- The Washington Times - Thursday, January 5, 2012

President Obama’s new defense strategic-guidance document sends a clear message to America’s adversaries: Go for it.

The Obama administration frequently produces major publications that belie their own titles. For example, the president’s first of several budgets with trillion-dollar-plus deficits was titled “A New Era of Responsibility.” The same could be said of “Sustaining U.S. Global Leadership,” the strategic document introduced with great fanfare at the Pentagon Thursday morning. This mini-Quadrennial Defense Review is an eight-page admission of American impotence.

Mr. Obama claimed the new strategy reflects the personal guidance he gave throughout its formulation. It’s odd he would seek to tie himself so closely to something that attests to his administration’s dreary performance. The new strategy claims the United States faces “an inflection point,” which is a poorly chosen phrase because in calculus this is the point at which a curve changes - from upward to downward, for example, from positive to negative. Rather than a change in the strategic landscape, the inflection in question is the massive $450 billion in defense budget cuts over the next 10 years mandated by the budget-control act.

In his prepared remarks, Mr. Obama stated, “The size and the structure of our military and defense budgets have to be driven by a strategy, not the other way around.” That’s true. However, this plan is wholly driven by the need to adapt America’s defense structure to the ruinous budgetary realities that three years of Mr. Obama’s unprecedented deficit spending have imposed on the Pentagon.

The document is a new milestone marking America’s strategic retreat. The Cold War-era requirement that the United States be able to fight and win “2 1/2 wars” was downgraded to “two major-theater wars” during the Clinton administration.
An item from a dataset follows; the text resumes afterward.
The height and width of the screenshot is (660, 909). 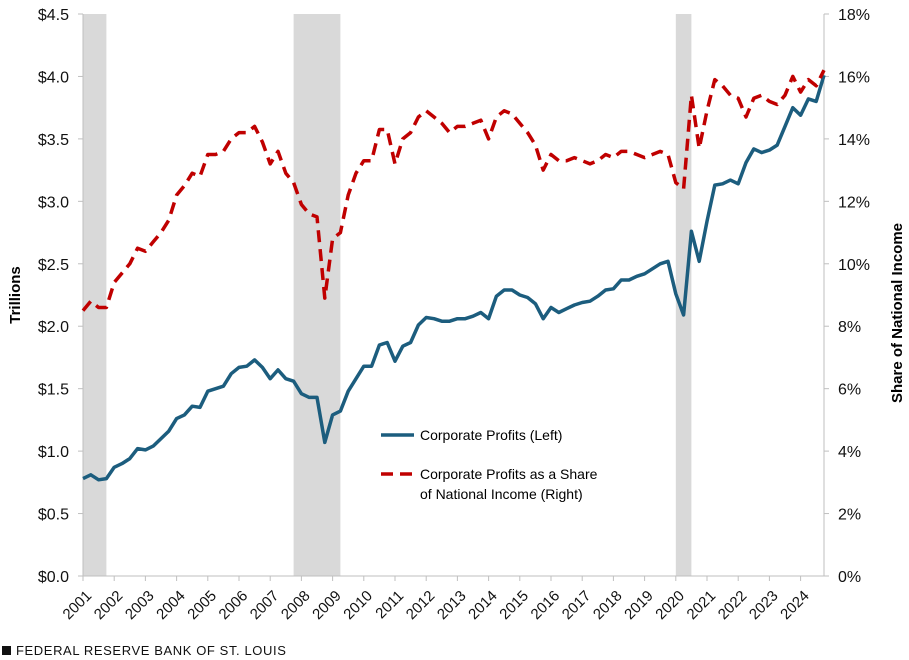 What do you see at coordinates (54, 266) in the screenshot?
I see `left-tick-label: $2.5` at bounding box center [54, 266].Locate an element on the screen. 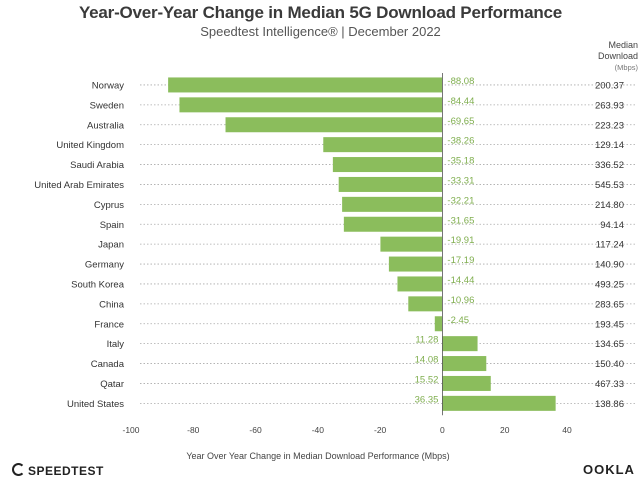 The width and height of the screenshot is (641, 489). value-label: -19.91 is located at coordinates (460, 240).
Under the new guidance, we are down to a war and a half. “Even when U.S. forces are committed to a large-scale operation in one region,” it declares, “they will be capable of denying the objectives of - or imposing unacceptable costs on - an opportunistic aggressor in a second region.” So, while Washington will pledge to defeat one adversary, in the second, smaller conflict, U.S. forces will only be able to play for a draw. This was a strategy that worked well in the Vietnam War - for our enemy.

To make up for the decline in U.S. power, the new defense document promotes the idea of “building partnership capacity,” a concept inherited from the George W. Bush administration. America will “seek to be the security partner of choice,” which reduces defending freedom to an uninspiring marketing plan. The guidance suggests pursuing partnerships with “a growing number of nations … whose interests and viewpoints are merging into a common vision of freedom, stability and prosperity.” Unfortunately, this statement is flatly untrue; freedom, stability and prosperity are not growing but are in global retreat like Obama’s America. The guidance suggests the future lies in “innovative, low-cost and small-footprint approaches” to global partnership, which is like calling for a coalition of Facebook friends.

“Today,” Mr. Obama declared, “we’re fortunate to be moving forward from a position of strength.” The Joint Chiefs of Staff, arrayed behind him like extras on a movie set, stared grimly ahead, in silence.